Fontanini, “La Regione dia risposte per evitare trasferte per le cure in Veneto”

Attivare in regione un centro di riferimento per le immunodeficienze primitive, una unità immunoallergologica con un’equipe di medici specialisti che consenta ai pazienti affetti da queste malattie rare e gravi di evitare le trasferte in Veneto per le cure. A sollecitare un intervento in tale senso alla Regione Fvg è il vicepresidente dell’Associazione Immunodeficienze Primitive onlus Andrea Gressani che ha esposto la situazione degli ammalati al presidente della Provincia di Udine Pietro Fontanini, nel corso di un incontro al quale hanno preso parte anche i consiglieri regionali Barbara Zilli e Giuseppe Sibau. La richiesta di istituire una struttura in Regione nasce dal fatto che l’unico specialista di riferimento operativo al Santa Maria della Misericordia, il dottor Marco De Carli, dal 1 aprile ha lasciato l’ospedale di Udine per trasferirsi a Feltre. Da allora 70 pazienti del Fvg sono senza specialista per le cure. “Queste malattie richiedono una struttura di riferimento ad hoc, non possono essere trattate nei reparti di reumatologia clinica come era stato prefigurato a Udine, in sostituzione del dottor De Carli. Una realtà, quella individuata, che pur essendo un centro di riferimento per le malattie reumatologiche, non presenta la competenza necessaria per gestire le complessità generate dalle oltre 300 patologie del gruppo – ha precisato Gressani-. Si tratta infatti di malattie di non facile diagnosi, specialmente nell’adulto, con il rischio che i pazienti vengano curati nei reparti sbagliati esponendoli maggiormente anche alle infezioni ospedaliere. In questi pazienti, infatti, è più alto il rischio che si sviluppino patologie gravi ma anche “semplici” infezioni. Ecco perché anche le flebo di immunoglobuline cui devono sottoporsi con cadenza in molti casi settimanale, si potrebbero fare anche a casa”.

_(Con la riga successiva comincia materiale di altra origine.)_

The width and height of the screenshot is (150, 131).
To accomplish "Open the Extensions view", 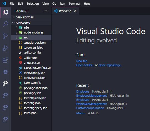I will tap(6, 60).
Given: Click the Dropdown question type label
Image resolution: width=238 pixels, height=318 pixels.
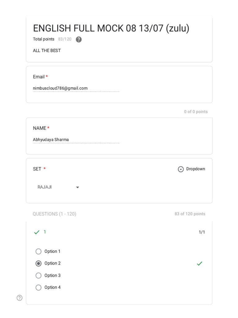Looking at the screenshot, I should 196,169.
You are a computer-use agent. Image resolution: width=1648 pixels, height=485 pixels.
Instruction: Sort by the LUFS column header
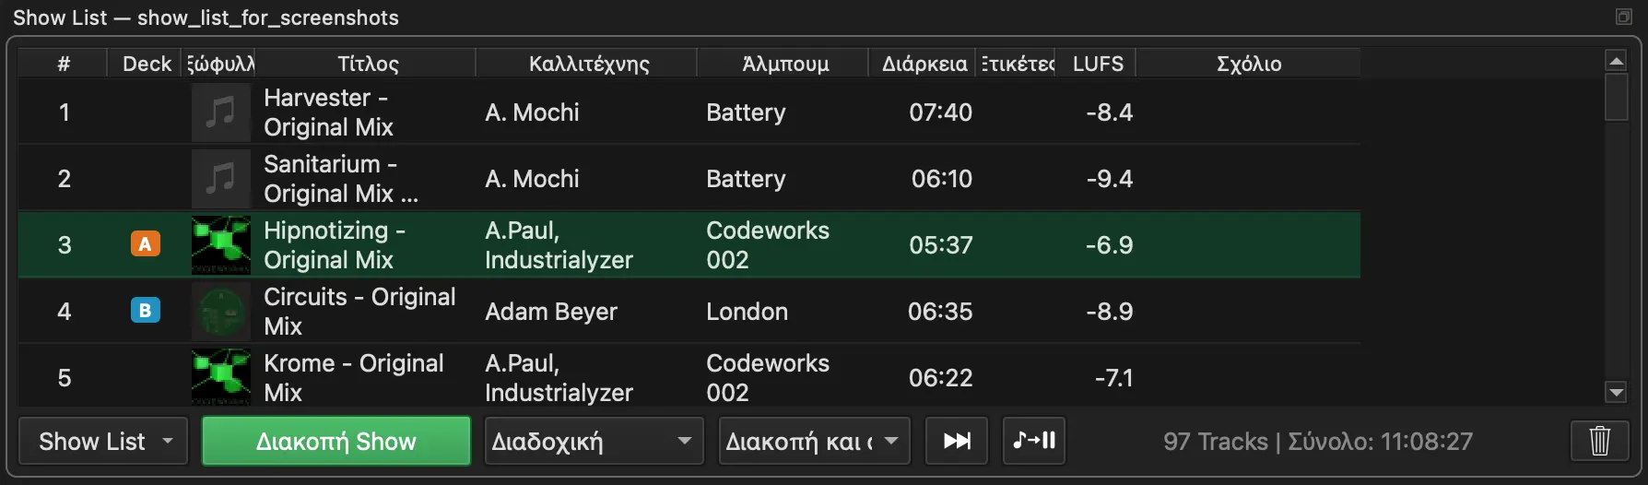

Analizzata la delicata situazione, il presidente Fontanini concorda con la necessità di una struttura regionale che segua questi pazienti e si appella alla Regione al fine che venga individuata, insieme all’associazione e alle strutture ospedaliere, la soluzione che soddisfi i bisogni di cura di questi cittadini. “Una realtà regionale eviterebbe una gestione complessa e delicata sotto il profilo medico e psicologico per i pazienti stessi. Non solo. Anche le risorse destinate ai rimborsi per le prestazioni erogate ai nostri cittadini fuori regione, - conclude il presidente - potrebbero essere investite proprio in una unità territoriale dedicata".